I cannot imagine why a trans person would need "Psychotherapy" for something not a mental disorder.
Therapy isn't just about fixing disorders. It can be about exploring emotions, identifying and evaluating possible actions, identifying resources and supports, building coping mechanisms, and so on.
I'm sorry...but those are mere suggestions and affirmative care means that a care provider can only get in trouble for failing to affirm someone's gender.
If someone comes in saying "I think maybe I'm trans," and a HCP tells them outright that they're not, that's not good care. But saying, "Okay, let's explore why you think that," and providing space to look at experiences, feelings, potential causes, and so on, is good care.
If you think it's not happening....and conservatives are only preventing the occasional medical practitioner from wrongfully providing affirmative care....then why do you oppose it?
What I'm arguing for, in this thread, as regards care for transgendered people, is conservative/traditional/Christian people (to borrow @stevevw's not unproblematic grouping) not seeking to limit treatment options based on a refusal to accept that being transgendered is a real phenomenon. Along the way, I've gotten tangled up in debunking a fair few, either misleading or outright false statements, which have been offered as arguments for such ideological limiting; but I'm not really interested in the details of treatment protocols or the like. That's for patients and their treating teams, and medical governing bodies, to work out.
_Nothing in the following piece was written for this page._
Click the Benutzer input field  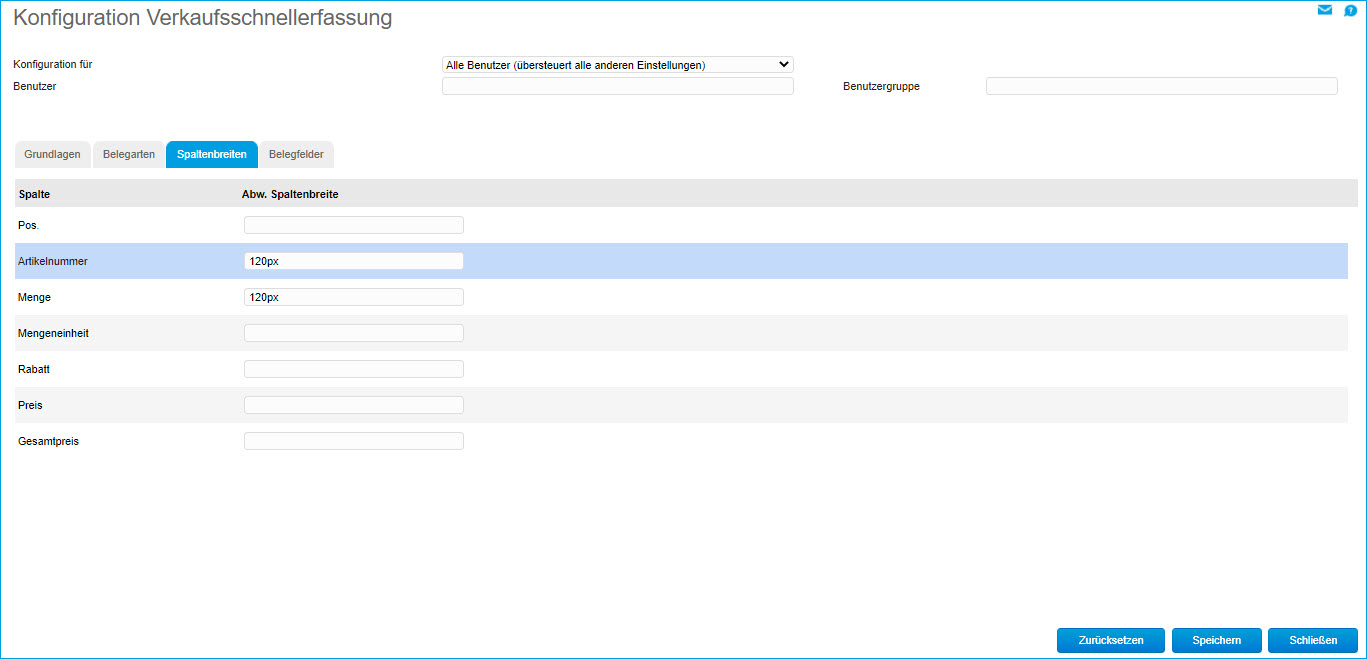617,87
Wouldn't it be good to prevent even those few doctors who are practicing medicine poorly and potentially harming patients?
Sure. Don't we have processes to deal with that?
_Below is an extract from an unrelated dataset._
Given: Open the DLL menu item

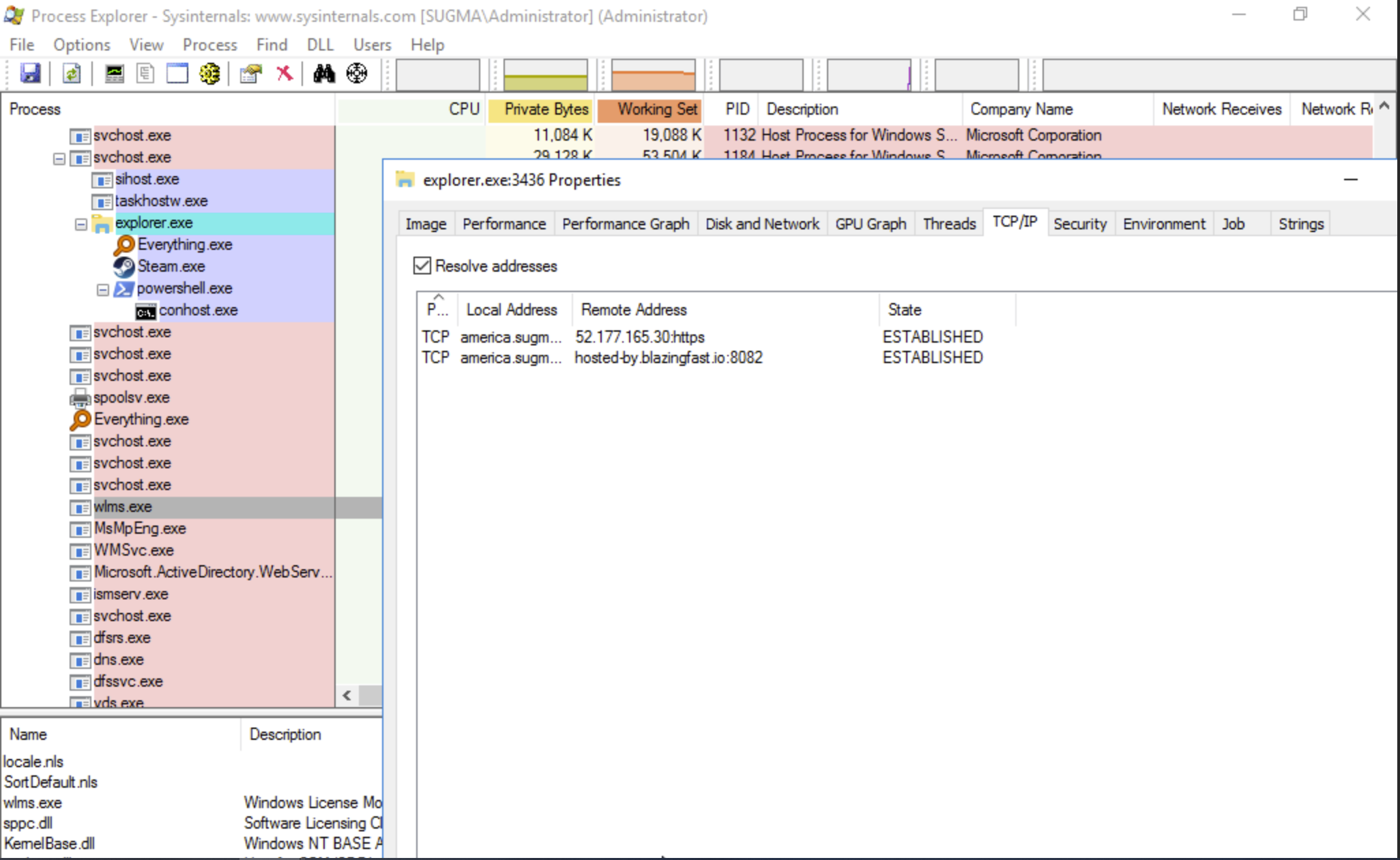Looking at the screenshot, I should [320, 45].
If a Australia follows a pattern of affirmative care that requires what you think it does....please point out which link you provided that shows this.
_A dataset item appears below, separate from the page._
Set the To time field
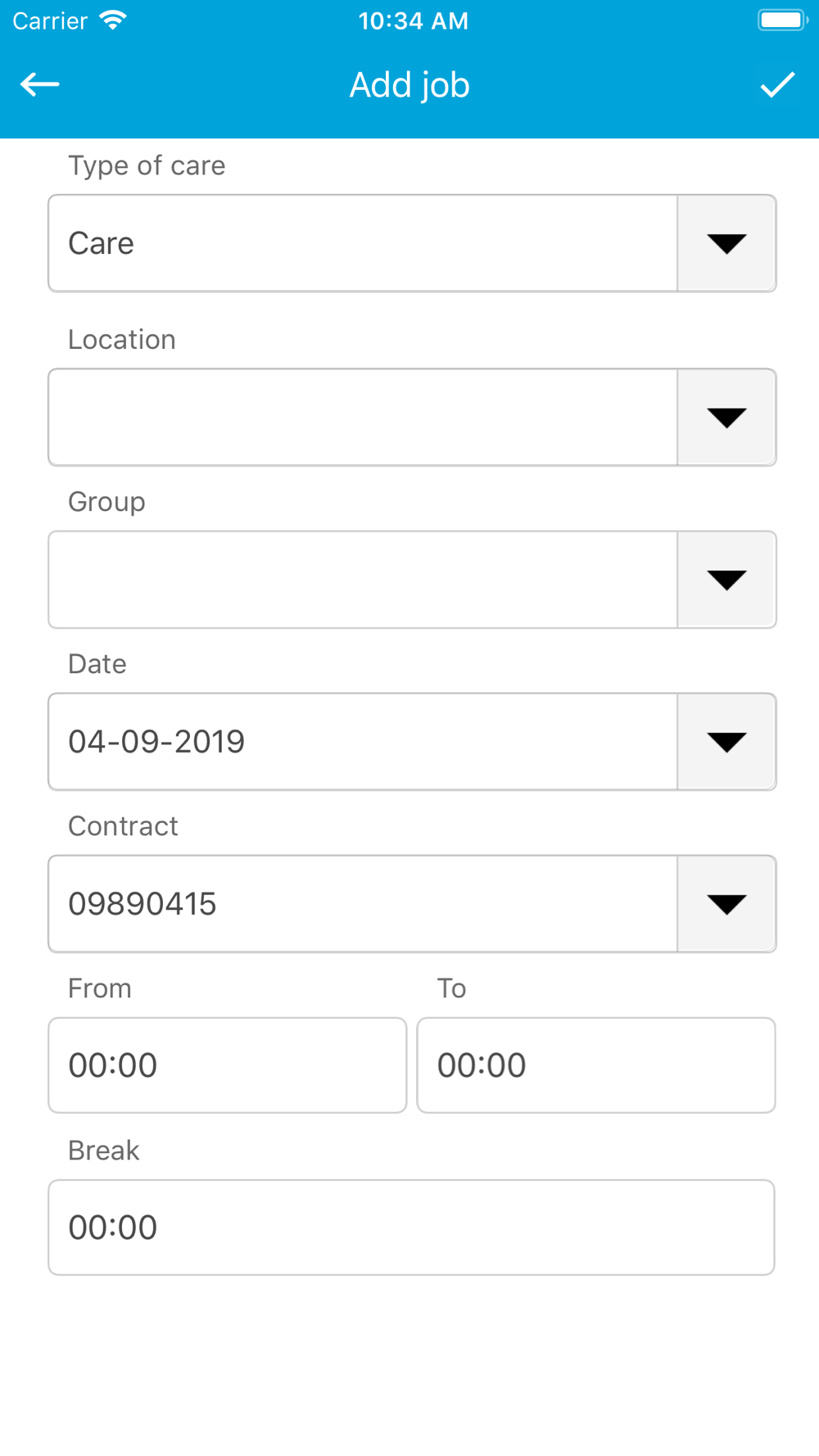The height and width of the screenshot is (1456, 819). pos(596,1065)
I believe I linked to the Australian standards of care and treatment guidelines already in this thread, but here they are again.
Because I took a quick peek...and the 2018 guidelines were written by AusPATH. I understand that is a different spelling from WPATH....but you don't need to be the sharpest knife in the kitchen to realize that is the Australian branch of WPATH. Did the guidelines get rewritten since then? Was AusPATH kept out of the creation of the new guidelines? Can you link the most recent guidelines for trans care in Australia?
It appears they endorsed the 2020 document. But so what? If the standards of care don't say what opponents say they do (eg. promoting fast tracking of children into surgery as a matter of course), but rather promote careful assessment and cautious treatment, then isn't it good that a professional association endorses them?
Surely you knew WPATH had a hand in your nation's guidelines very recently, right?
Again, if the guidelines are robust and appropriate, so what?
Apparently, you think this thing we believe is happening isn't happening....and if it is, it's a rare outlier, and shouldn't have happened. If you genuinely believe that...what possible harm is done by legislation preventing it? It would seem that if you truly believed what you're stating....we'd only prevent the occasional bad doctor from needlessly harming children.
From what I can see, some people in this thread are arguing that certain treatment options simply shouldn't be available at all. That position seems to be based on a belief that such treatments are never justified (underpinned by an ideological disagreement with the reason for the treatment). Since I don't necessarily agree with that, I want to leave room for their use when it is justified. I am arguing against limiting the scope of practitioners based on the opinions of a bunch of ill-informed randoms on the internet.